Task item: The expected result is a word-for-word copy of the entries, minus any pictures.

Material to process:

---------------

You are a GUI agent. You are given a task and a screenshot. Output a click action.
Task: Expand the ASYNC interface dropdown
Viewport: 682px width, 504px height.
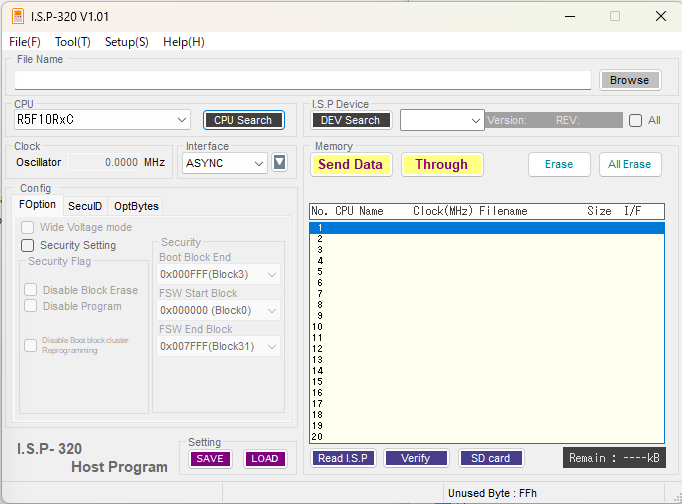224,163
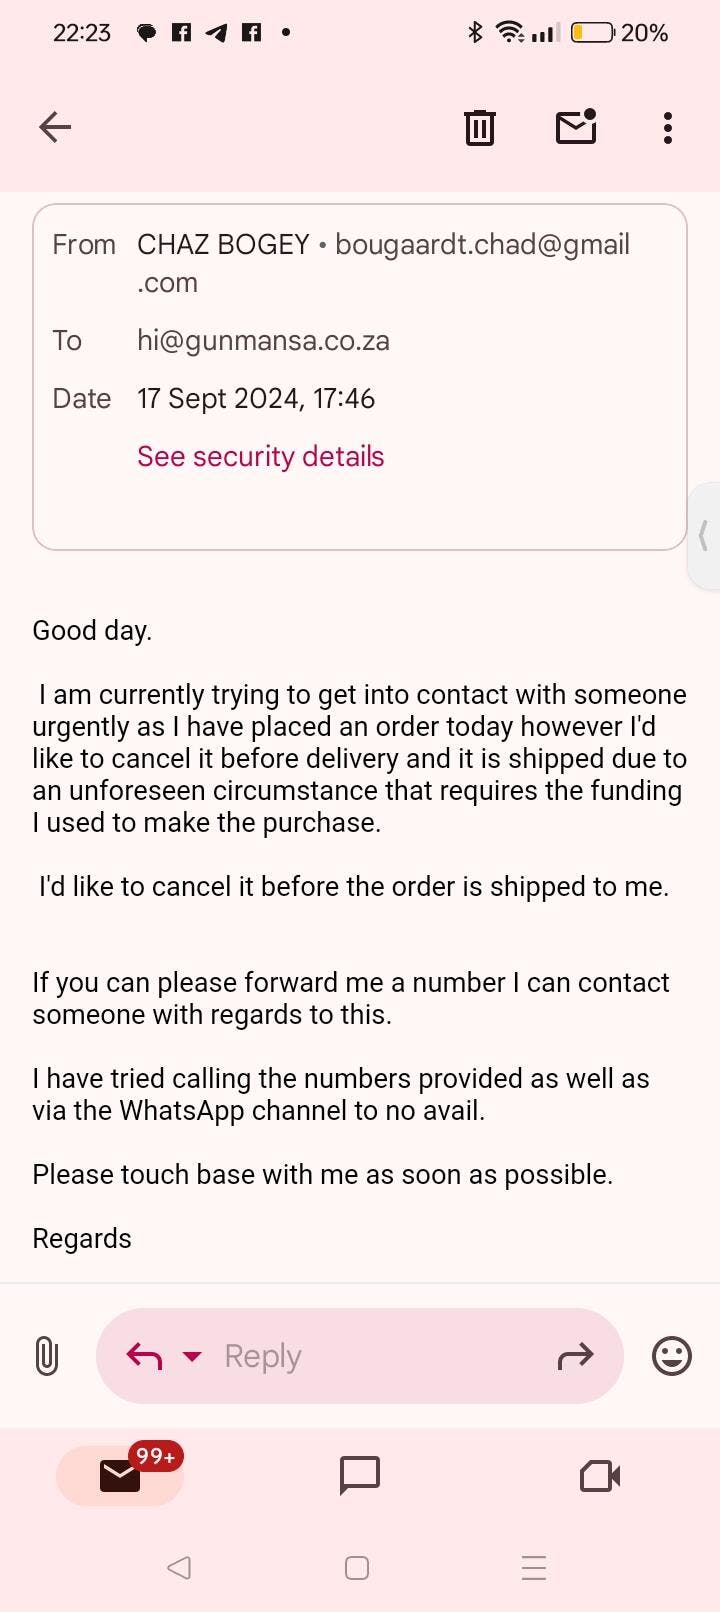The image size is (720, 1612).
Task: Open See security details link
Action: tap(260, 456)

---------------

Answer area:
You are a GUI agent. You are given a task and a screenshot. Output a click action.
Task: Expand the ASYNC interface dropdown
Viewport: 682px width, 504px height.
224,163
The image size is (720, 1612).
Task: Open See security details link
Action: tap(260, 456)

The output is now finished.